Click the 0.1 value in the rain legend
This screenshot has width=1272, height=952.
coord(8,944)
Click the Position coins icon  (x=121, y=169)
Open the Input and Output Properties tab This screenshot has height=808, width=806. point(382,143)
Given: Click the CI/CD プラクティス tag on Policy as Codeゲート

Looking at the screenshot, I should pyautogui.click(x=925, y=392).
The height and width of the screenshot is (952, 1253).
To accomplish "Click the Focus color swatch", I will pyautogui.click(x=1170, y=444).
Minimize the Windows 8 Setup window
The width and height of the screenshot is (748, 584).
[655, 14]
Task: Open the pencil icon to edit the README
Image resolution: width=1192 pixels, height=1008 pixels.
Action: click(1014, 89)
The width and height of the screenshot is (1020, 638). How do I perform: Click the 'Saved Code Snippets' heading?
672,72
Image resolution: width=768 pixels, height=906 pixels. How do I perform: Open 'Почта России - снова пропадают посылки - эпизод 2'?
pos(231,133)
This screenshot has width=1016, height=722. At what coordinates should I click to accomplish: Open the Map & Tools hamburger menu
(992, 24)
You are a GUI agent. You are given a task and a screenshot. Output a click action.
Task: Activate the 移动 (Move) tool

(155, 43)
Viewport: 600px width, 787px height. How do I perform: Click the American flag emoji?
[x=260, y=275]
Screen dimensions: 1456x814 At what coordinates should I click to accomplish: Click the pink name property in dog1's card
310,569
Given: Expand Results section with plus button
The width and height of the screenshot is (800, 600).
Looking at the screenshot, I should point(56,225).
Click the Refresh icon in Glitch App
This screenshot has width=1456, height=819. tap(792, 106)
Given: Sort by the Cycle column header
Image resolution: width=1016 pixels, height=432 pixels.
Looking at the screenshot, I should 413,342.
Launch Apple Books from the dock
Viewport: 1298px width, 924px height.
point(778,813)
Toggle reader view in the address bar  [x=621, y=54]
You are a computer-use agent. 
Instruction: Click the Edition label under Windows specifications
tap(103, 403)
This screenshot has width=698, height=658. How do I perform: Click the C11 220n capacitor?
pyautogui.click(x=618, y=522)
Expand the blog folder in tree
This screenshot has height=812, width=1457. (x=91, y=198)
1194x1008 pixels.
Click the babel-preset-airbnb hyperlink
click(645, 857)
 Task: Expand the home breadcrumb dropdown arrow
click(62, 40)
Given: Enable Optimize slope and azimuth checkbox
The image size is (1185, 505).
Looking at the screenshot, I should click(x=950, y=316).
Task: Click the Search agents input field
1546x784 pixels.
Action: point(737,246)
------------------------------------
• **About this exercise**
Output the entries above in their entirety, exactly as written.

• **Problem solution**
Click the 0.1 value in the rain legend
This screenshot has width=1272, height=952.
coord(8,944)
Click the Position coins icon  (x=121, y=169)
Open the Input and Output Properties tab This screenshot has height=808, width=806. point(382,143)
Given: Click the CI/CD プラクティス tag on Policy as Codeゲート

Looking at the screenshot, I should pyautogui.click(x=925, y=392).
The height and width of the screenshot is (952, 1253).
To accomplish "Click the Focus color swatch", I will pyautogui.click(x=1170, y=444).
Minimize the Windows 8 Setup window
The width and height of the screenshot is (748, 584).
[655, 14]
Task: Open the pencil icon to edit the README
Image resolution: width=1192 pixels, height=1008 pixels.
Action: click(1014, 89)
The width and height of the screenshot is (1020, 638). How do I perform: Click the 'Saved Code Snippets' heading?
672,72
Image resolution: width=768 pixels, height=906 pixels. How do I perform: Open 'Почта России - снова пропадают посылки - эпизод 2'?
pos(231,133)
This screenshot has width=1016, height=722. At what coordinates should I click to accomplish: Open the Map & Tools hamburger menu
(992, 24)
You are a GUI agent. You are given a task and a screenshot. Output a click action.
Task: Activate the 移动 (Move) tool

(155, 43)
Viewport: 600px width, 787px height. How do I perform: Click the American flag emoji?
[x=260, y=275]
Screen dimensions: 1456x814 At what coordinates should I click to accomplish: Click the pink name property in dog1's card
310,569
Given: Expand Results section with plus button
The width and height of the screenshot is (800, 600).
Looking at the screenshot, I should point(56,225).
Click the Refresh icon in Glitch App
This screenshot has width=1456, height=819. tap(792, 106)
Given: Sort by the Cycle column header
Image resolution: width=1016 pixels, height=432 pixels.
Looking at the screenshot, I should 413,342.
Launch Apple Books from the dock
Viewport: 1298px width, 924px height.
point(778,813)
Toggle reader view in the address bar  [x=621, y=54]
You are a computer-use agent. 
Instruction: Click the Edition label under Windows specifications
tap(103, 403)
This screenshot has width=698, height=658. How do I perform: Click the C11 220n capacitor?
pyautogui.click(x=618, y=522)
Expand the blog folder in tree
This screenshot has height=812, width=1457. (x=91, y=198)
1194x1008 pixels.
Click the babel-preset-airbnb hyperlink
click(645, 857)
 Task: Expand the home breadcrumb dropdown arrow
click(62, 40)
Given: Enable Optimize slope and azimuth checkbox
The image size is (1185, 505).
Looking at the screenshot, I should click(x=950, y=316).
Task: Click the Search agents input field
1546x784 pixels.
Action: point(737,246)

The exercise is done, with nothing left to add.